Sul piano probatorio, il giudice è tenuto a verificare se il beneficiario abbia raggiunto l’autosufficienza economica secondo gli indici tradizionali — redditi, patrimonio, capacità lavorativa, durata del matrimonio, contributo dato alla famiglia. La nuova famiglia dell’obbligato incide sul suo tenore di vita, ma non azzera quei parametri né modifica la posizione del creditore.

Cosa cambia per lo studio

  1. Nei ricorsi per revisione fondati sulla nuova famiglia, predisponi fin dall’atto introduttivo la documentazione reddituale e patrimoniale aggiornata dell’obbligato: buste paga, dichiarazioni dei redditi degli ultimi tre anni, estratti conto e visure catastali. Il fatto costitutivo della domanda non è il nuovo matrimonio, ma la riduzione economica.
  2. Allega e quantifica le spese derivanti dal nuovo nucleo familiare solo come elemento contestuale: non sostituiscono la prova della contrazione reddituale, la affiancano. Il giudice le valuta, non le presume determinanti.
  3. Sul fronte opposto — se assisti il beneficiario — contesta la domanda di revisione chiedendo la produzione integrale della documentazione fiscale e bancaria dell’obbligato. Un nuovo matrimonio può nascondere un patrimonio invariato o in crescita.
  4. Verifica la situazione economica attuale del tuo assistito beneficiario: se nel frattempo ha raggiunto l’autosufficienza economica, quella circostanza pesa autonomamente nel giudizio di revisione, indipendentemente dalla nuova famiglia dell’obbligato.
  5. Nei procedimenti pendenti, segnala al cliente che la sola allegazione della convivenza more uxorio o del nuovo matrimonio non ha valore probatorio autonomo: senza dati economici, il ricorso rischia la soccombenza e la condanna alle spese.

Attenzione a

Il rischio più frequente è presentare il ricorso per revisione costruendo il petitum esclusivamente sul mutamento della situazione familiare dell’obbligato, senza allegare prova della variazione reddituale. Tribunali e Corti d’Appello rigettano sistematicamente queste domande, e dopo la sentenza n. 13683/2026 la Cassazione ha confermato che quella strada è chiusa. Perdere in primo grado su questo punto significa anche esporre il cliente al rimborso delle spese di lite, spesso significative nei procedimenti di famiglia.

Secondo rischio: confondere la riduzione del tenore di vita soggettivo dell’obbligato — che può effettivamente calare per via dei nuovi impegni familiari — con la riduzione oggettiva della sua capacità patrimoniale. Sono due cose distinte. Il giudice guarda la seconda, non la prima. Presentare perizie o consulenze che misurano solo il primo aspetto non soddisfa l’onere probatorio richiesto dall’art. 9 l. 898/1970.

Domande frequenti

Nuovo matrimonio ex marito è motivo sufficiente per ridurre assegno divorzile?
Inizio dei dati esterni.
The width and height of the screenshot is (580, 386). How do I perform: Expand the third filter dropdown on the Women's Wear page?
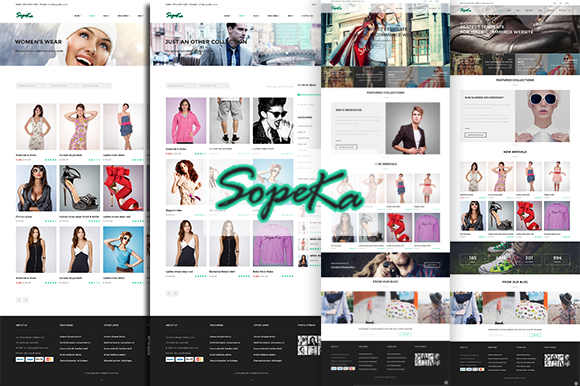pos(96,85)
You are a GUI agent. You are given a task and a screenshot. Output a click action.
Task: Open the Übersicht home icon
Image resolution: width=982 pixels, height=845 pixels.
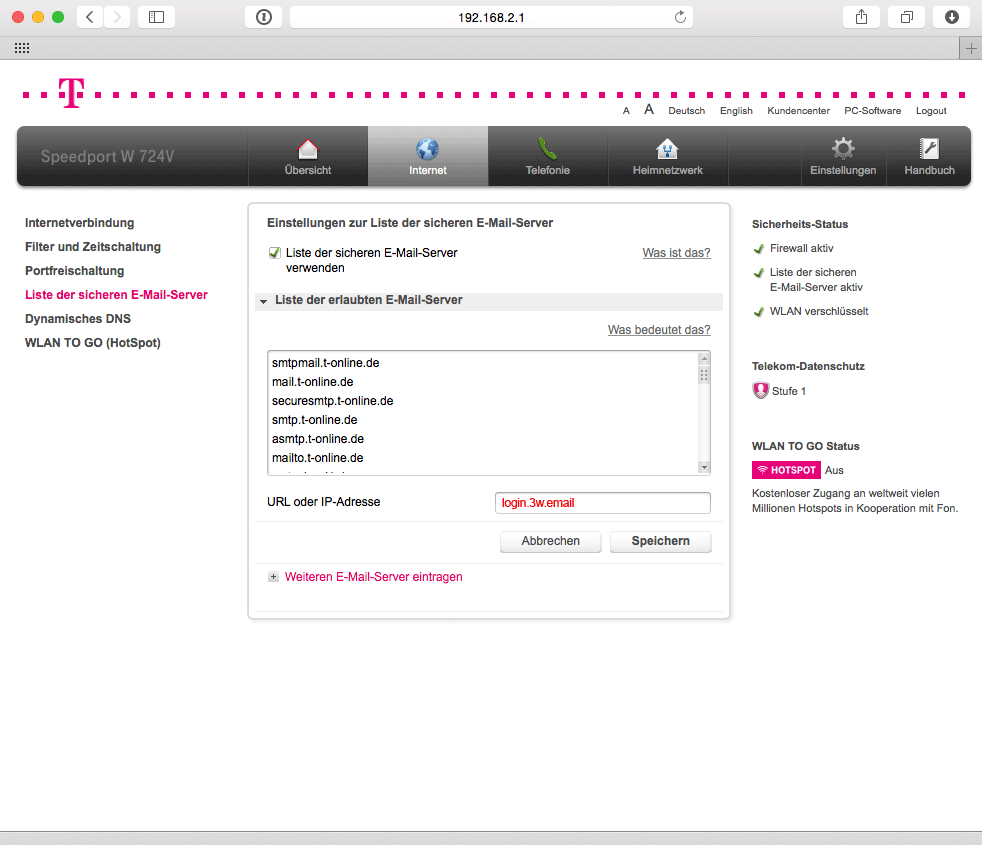308,150
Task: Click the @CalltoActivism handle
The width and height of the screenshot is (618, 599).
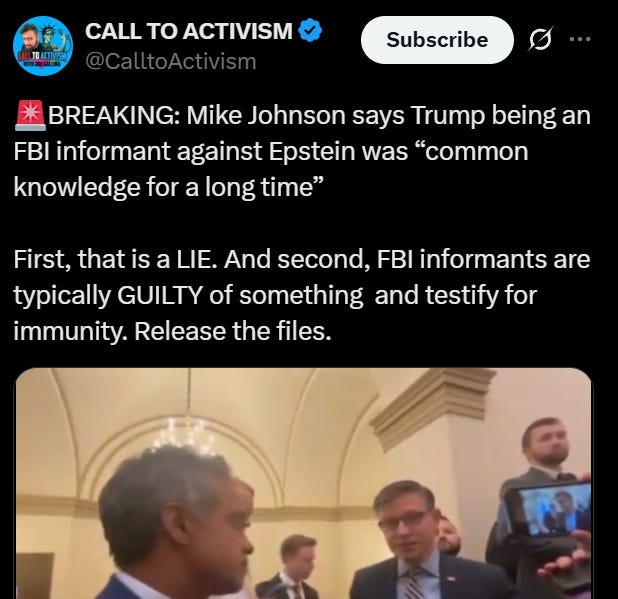Action: tap(171, 61)
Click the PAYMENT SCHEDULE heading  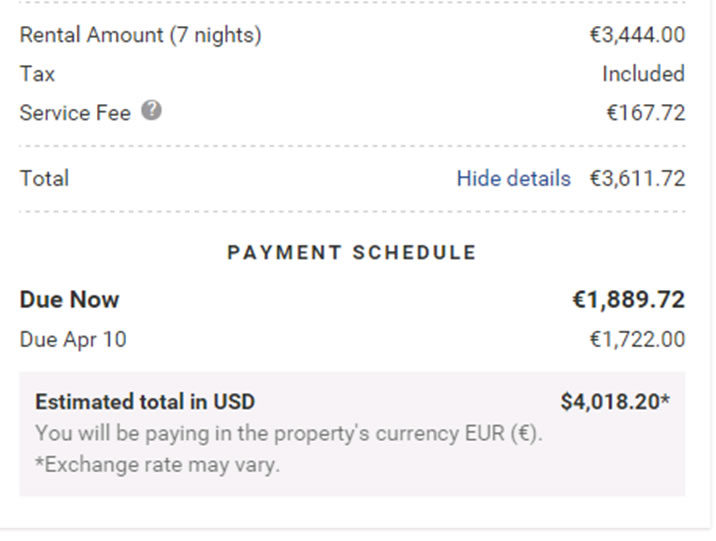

No. Secondo Cass. n. 13683/2026 e l’orientamento consolidato fondato sull’art. 9 l. 898/1970, il nuovo matrimonio o la convivenza dell’obbligato non costituisce da solo un giustificato motivo di revisione. Occorre dimostrare con documenti una riduzione effettiva e persistente della capacità reddituale e patrimoniale dell’obbligato, separata e indipendente dal fatto affettivo.

Cosa bisogna provare per ottenere la revisione dell’assegno divorzile?

Serve la prova di una variazione oggettiva e significativa delle condizioni economiche di uno dei due ex coniugi rispetto al momento in cui l’assegno fu fissato. La documentazione deve coprire redditi, patrimonio e capacità lavorativa di entrambe le parti. Il giudice valuta anche se il beneficiario abbia nel frattempo raggiunto l’autosufficienza economica secondo i criteri delle SU n. 18287/2018.

Il giudice può ridurre l’assegno divorzile se l’obbligato ha figli con la nuova compagna?

La nascita di figli dal nuovo rapporto può rilevare come elemento che concorre a ridurre le disponibilità dell’obbligato, ma non è automaticamente determinante. Il giudice deve verificare che le spese per il nuovo nucleo abbiano effettivamente e documentalmente compresso la capacità patrimoniale dell’obbligato in misura incompatibile con il mantenimento dell’assegno nella misura originaria.